Go line by line through the records below. Copy whichever lines contain the string "agent".

[Stored data entries]
──────────────────────────────
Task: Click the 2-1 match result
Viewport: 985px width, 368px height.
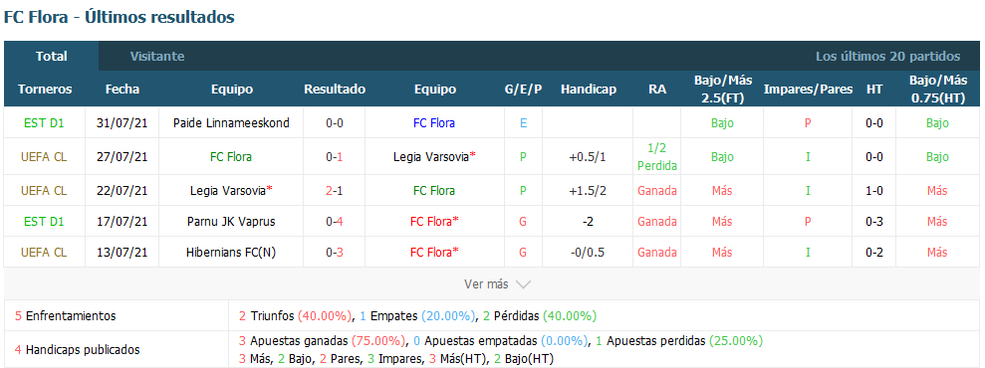Action: pos(335,190)
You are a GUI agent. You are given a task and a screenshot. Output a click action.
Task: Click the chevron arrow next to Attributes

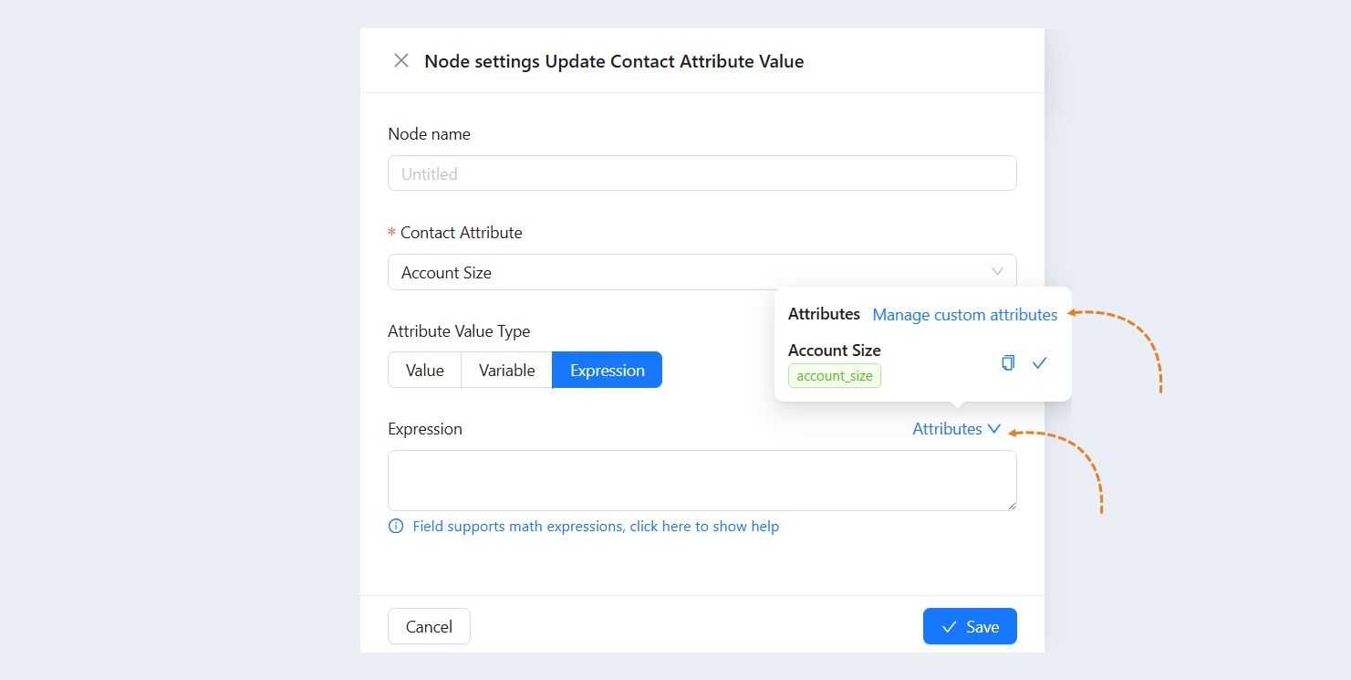994,428
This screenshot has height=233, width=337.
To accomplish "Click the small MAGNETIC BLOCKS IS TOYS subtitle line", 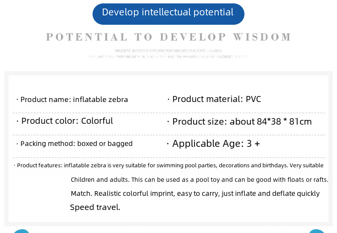I will [168, 51].
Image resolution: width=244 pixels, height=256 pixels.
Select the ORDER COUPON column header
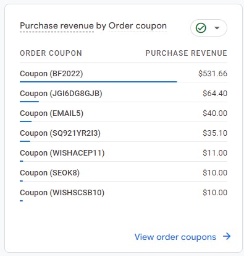pyautogui.click(x=51, y=53)
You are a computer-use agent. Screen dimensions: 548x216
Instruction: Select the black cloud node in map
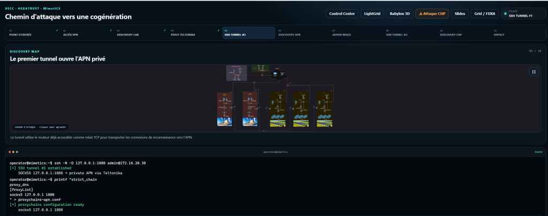[278, 74]

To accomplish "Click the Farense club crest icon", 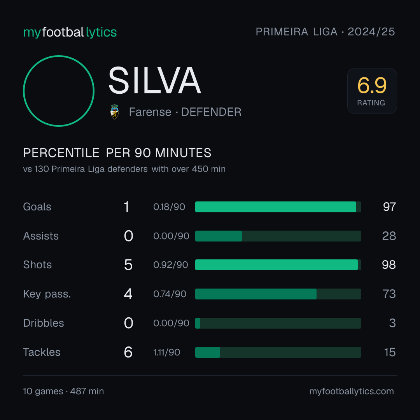I will [115, 112].
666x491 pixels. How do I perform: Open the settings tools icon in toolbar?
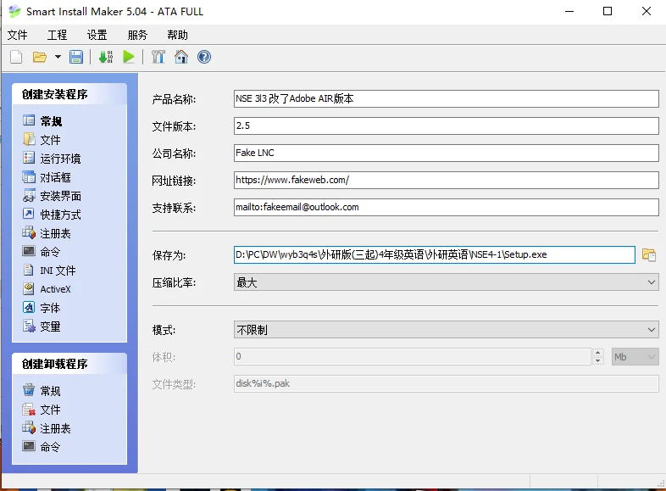tap(158, 57)
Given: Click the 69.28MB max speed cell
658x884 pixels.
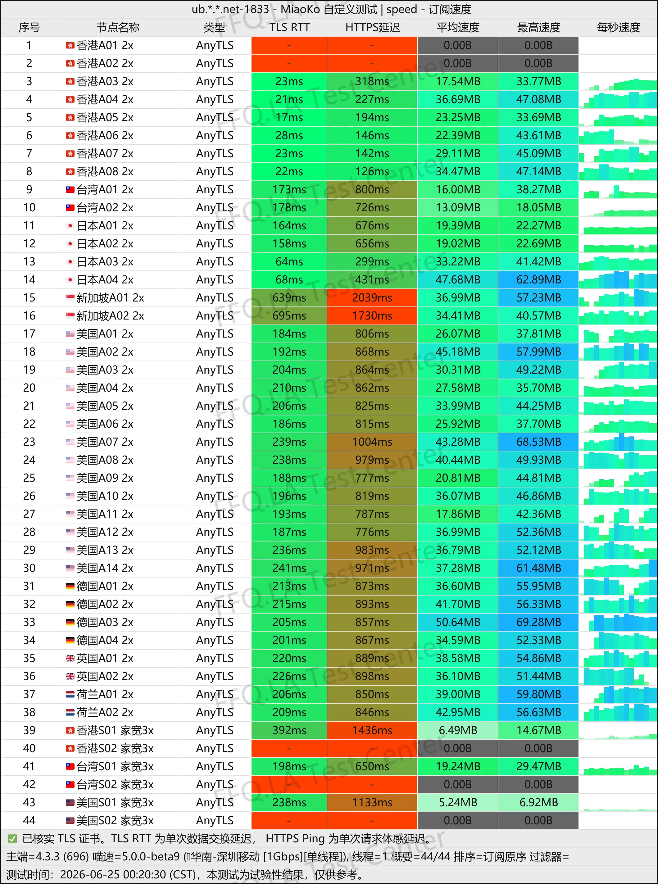Looking at the screenshot, I should (539, 622).
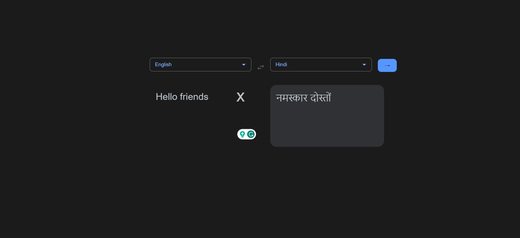Image resolution: width=520 pixels, height=238 pixels.
Task: Click the 'English' label text
Action: coord(163,65)
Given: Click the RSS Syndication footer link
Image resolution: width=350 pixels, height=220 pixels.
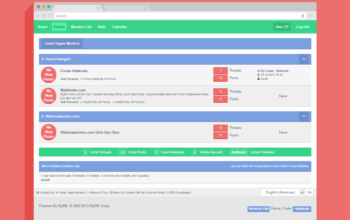Looking at the screenshot, I should [x=180, y=193].
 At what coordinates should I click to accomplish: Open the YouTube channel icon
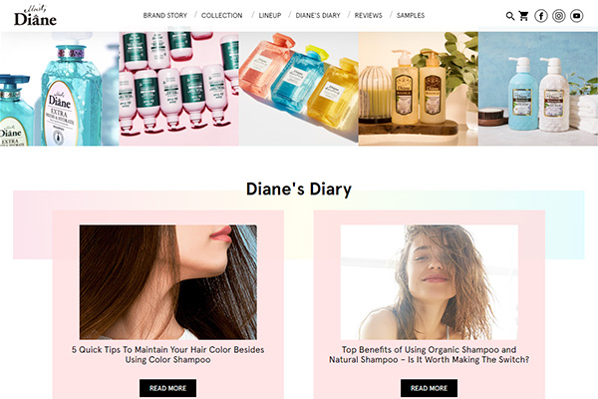[x=577, y=16]
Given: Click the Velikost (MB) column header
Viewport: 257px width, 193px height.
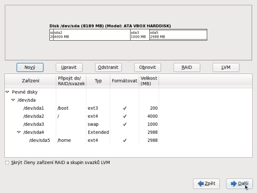Looking at the screenshot, I should (149, 80).
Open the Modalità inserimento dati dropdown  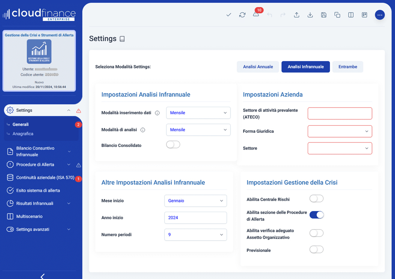(198, 112)
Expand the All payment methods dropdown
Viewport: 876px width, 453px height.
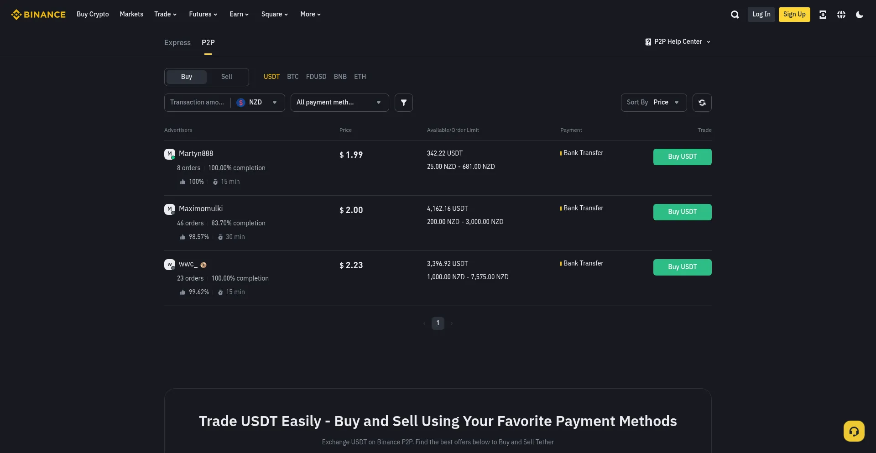pos(339,103)
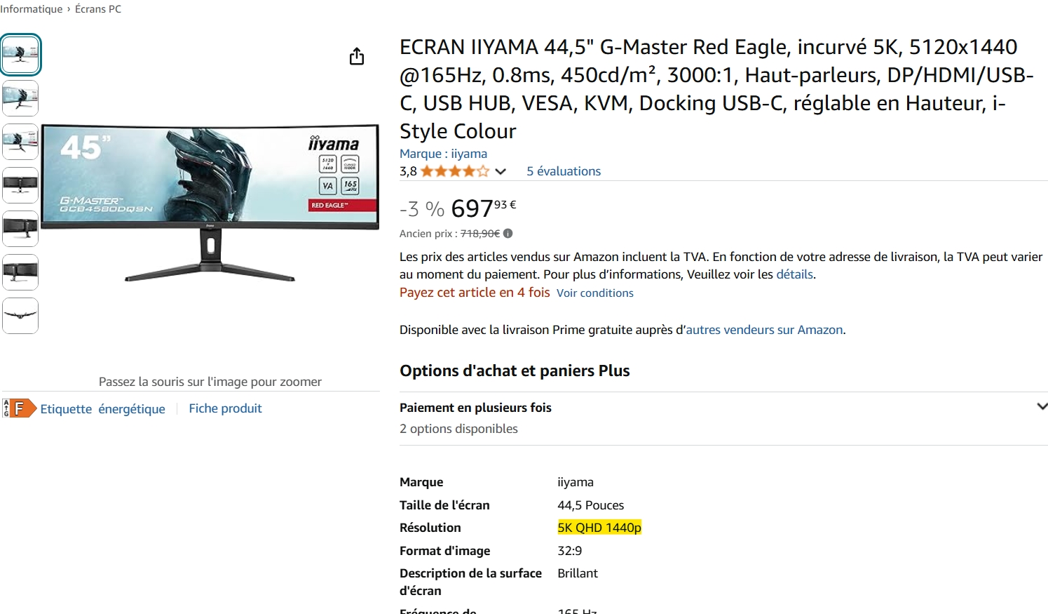This screenshot has height=614, width=1048.
Task: Select the top-down view thumbnail at bottom
Action: coord(20,316)
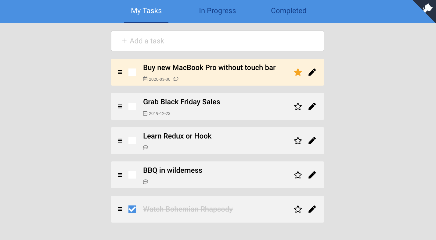Check the Buy new MacBook Pro task checkbox
Image resolution: width=436 pixels, height=240 pixels.
click(132, 72)
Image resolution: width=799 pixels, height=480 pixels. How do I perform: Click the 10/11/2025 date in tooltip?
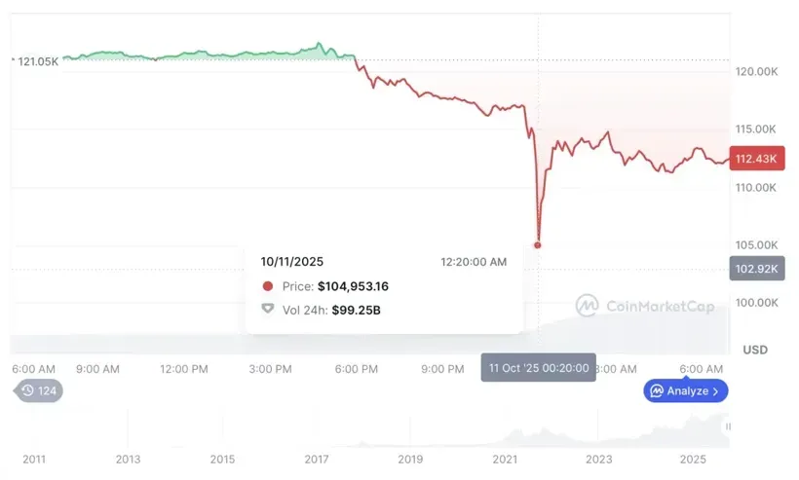click(x=291, y=261)
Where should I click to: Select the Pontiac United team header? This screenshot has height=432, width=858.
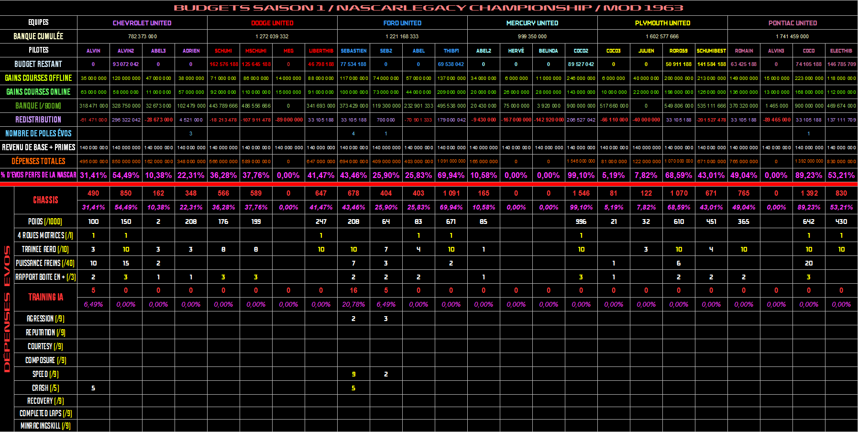click(792, 23)
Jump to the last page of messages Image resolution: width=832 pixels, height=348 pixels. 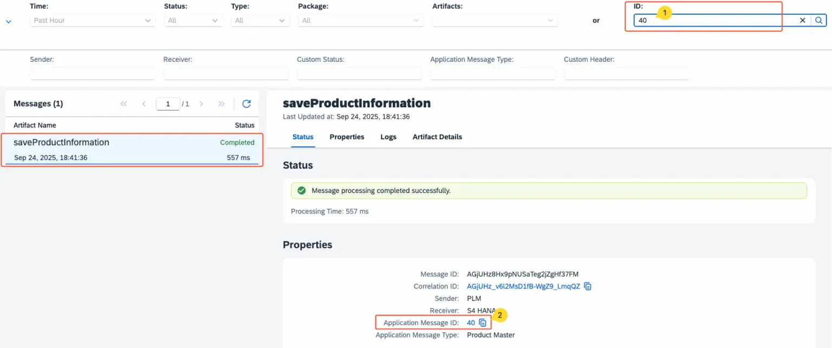point(221,104)
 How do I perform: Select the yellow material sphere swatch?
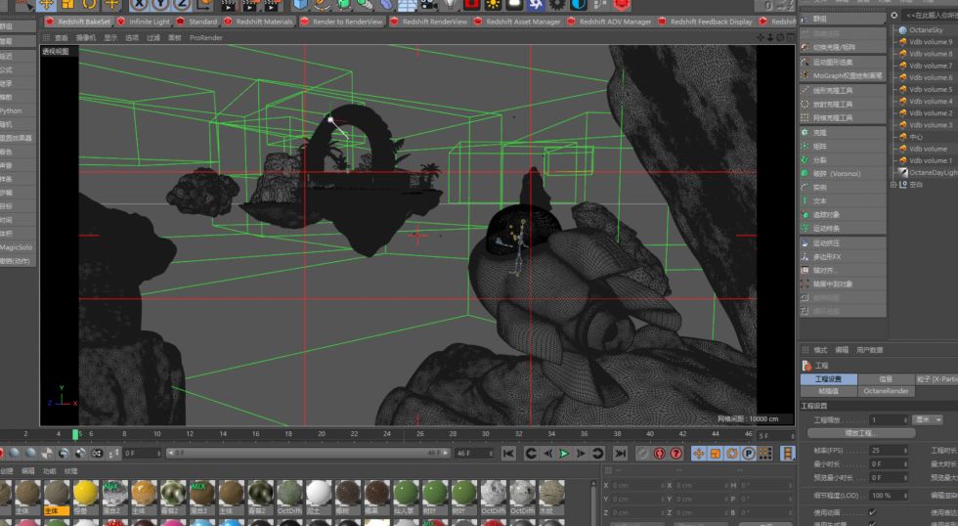(x=84, y=493)
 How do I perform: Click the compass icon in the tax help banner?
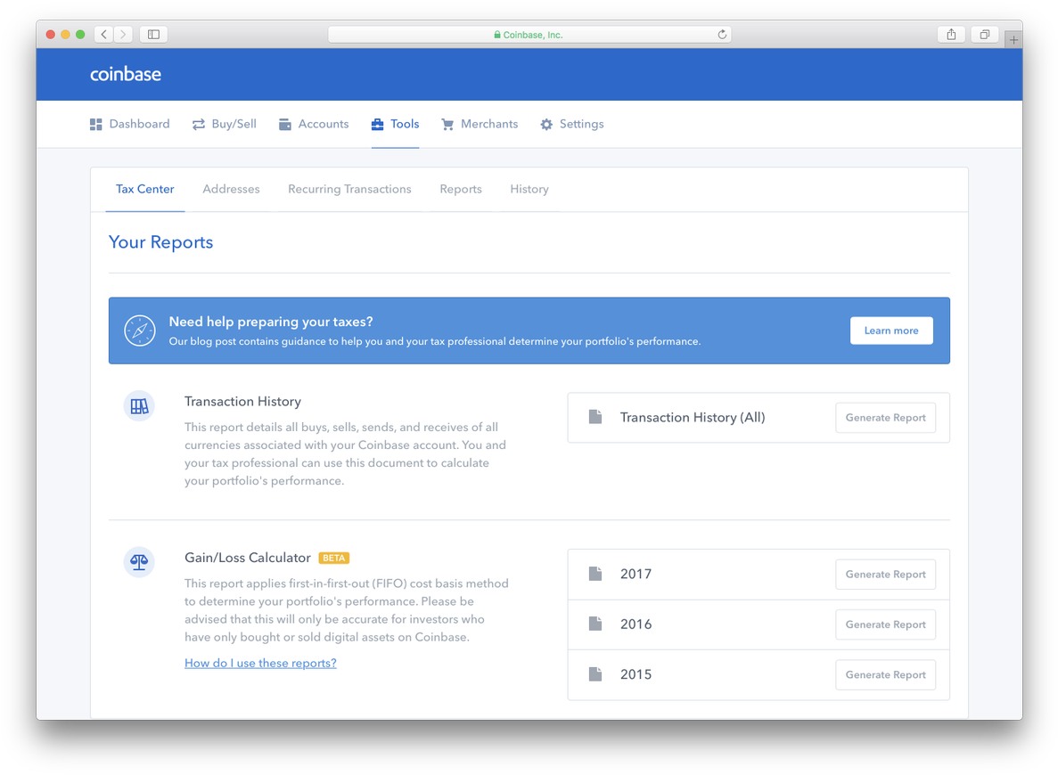pyautogui.click(x=140, y=330)
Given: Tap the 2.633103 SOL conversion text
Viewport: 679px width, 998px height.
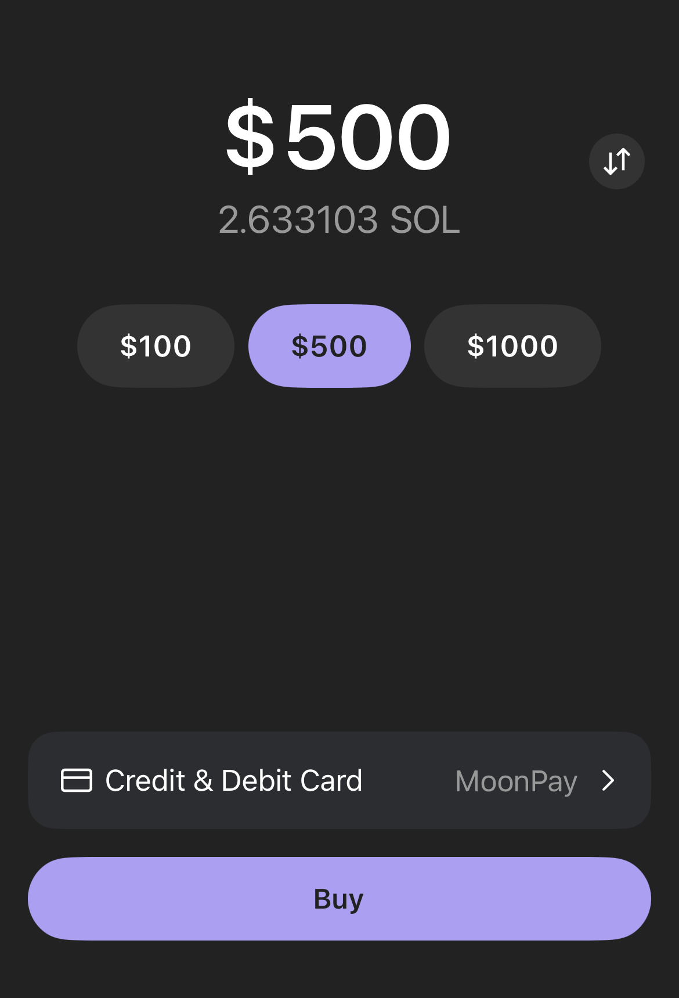Looking at the screenshot, I should pos(339,220).
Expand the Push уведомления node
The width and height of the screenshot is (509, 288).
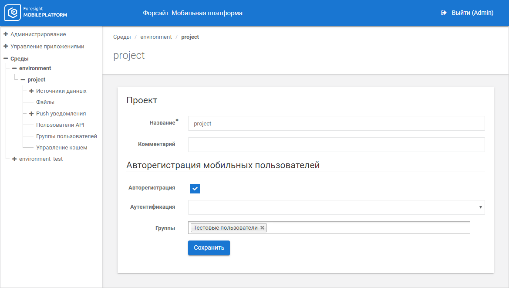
──────────────────────────────
• **ANSWER FOR THE TASK**:
You are a GUI agent. You are given a task and a screenshot. Output a click action.
You are a computer-use agent. Screen dimensions: 548x216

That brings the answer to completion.